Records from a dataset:
○ ○ ○ ○

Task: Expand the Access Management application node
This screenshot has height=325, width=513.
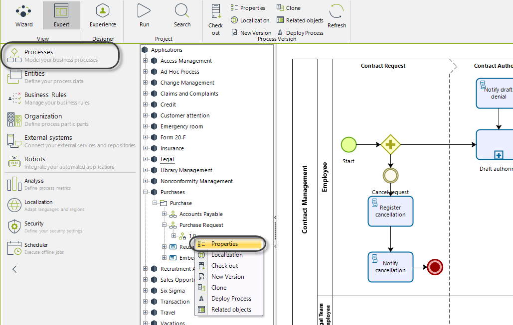Action: pos(145,60)
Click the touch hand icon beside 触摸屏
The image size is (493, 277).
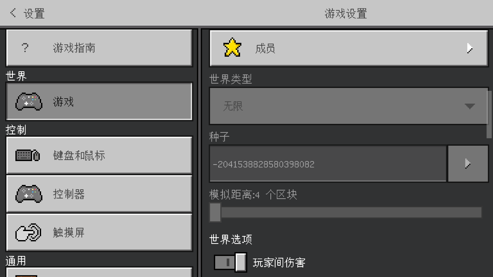coord(28,232)
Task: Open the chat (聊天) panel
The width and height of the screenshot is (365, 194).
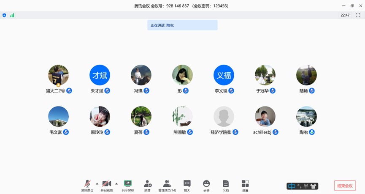Action: pyautogui.click(x=187, y=184)
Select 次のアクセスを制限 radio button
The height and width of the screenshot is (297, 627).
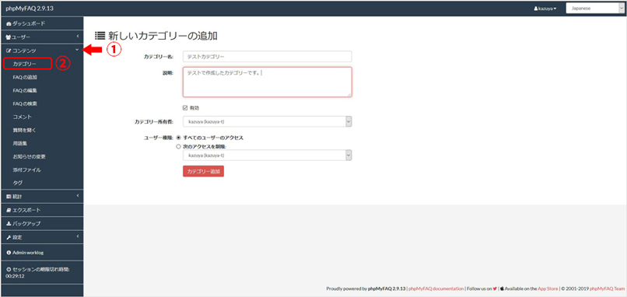tap(178, 147)
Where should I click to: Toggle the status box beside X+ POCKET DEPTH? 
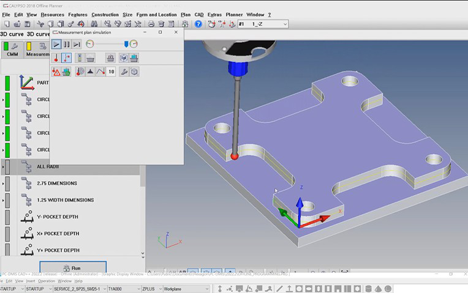pyautogui.click(x=8, y=234)
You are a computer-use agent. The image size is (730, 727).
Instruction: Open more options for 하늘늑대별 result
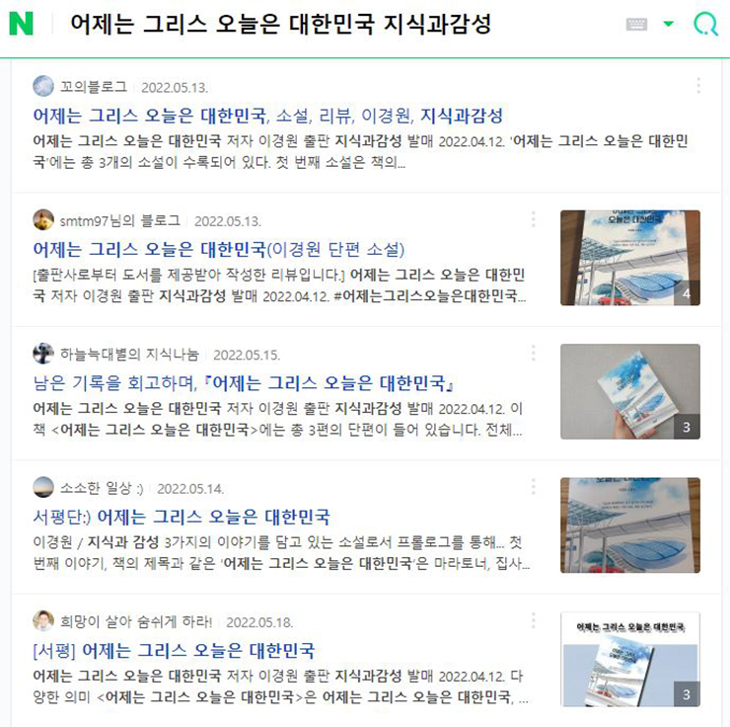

○ ○ ○ ○

* WHAT TO DO
Could you copy every record above exactly, leaving out the pictures?

* EXERCISE ANSWER
Task: Expand the Access Management application node
This screenshot has height=325, width=513.
Action: pos(145,60)
Click the touch hand icon beside 触摸屏
The image size is (493, 277).
coord(28,232)
Task: Open the chat (聊天) panel
The width and height of the screenshot is (365, 194).
Action: pyautogui.click(x=187, y=184)
Select 次のアクセスを制限 radio button
The height and width of the screenshot is (297, 627).
tap(178, 147)
Where should I click to: Toggle the status box beside X+ POCKET DEPTH? 
pyautogui.click(x=8, y=234)
You are a computer-use agent. The image size is (730, 727).
Instruction: Open more options for 하늘늑대별 result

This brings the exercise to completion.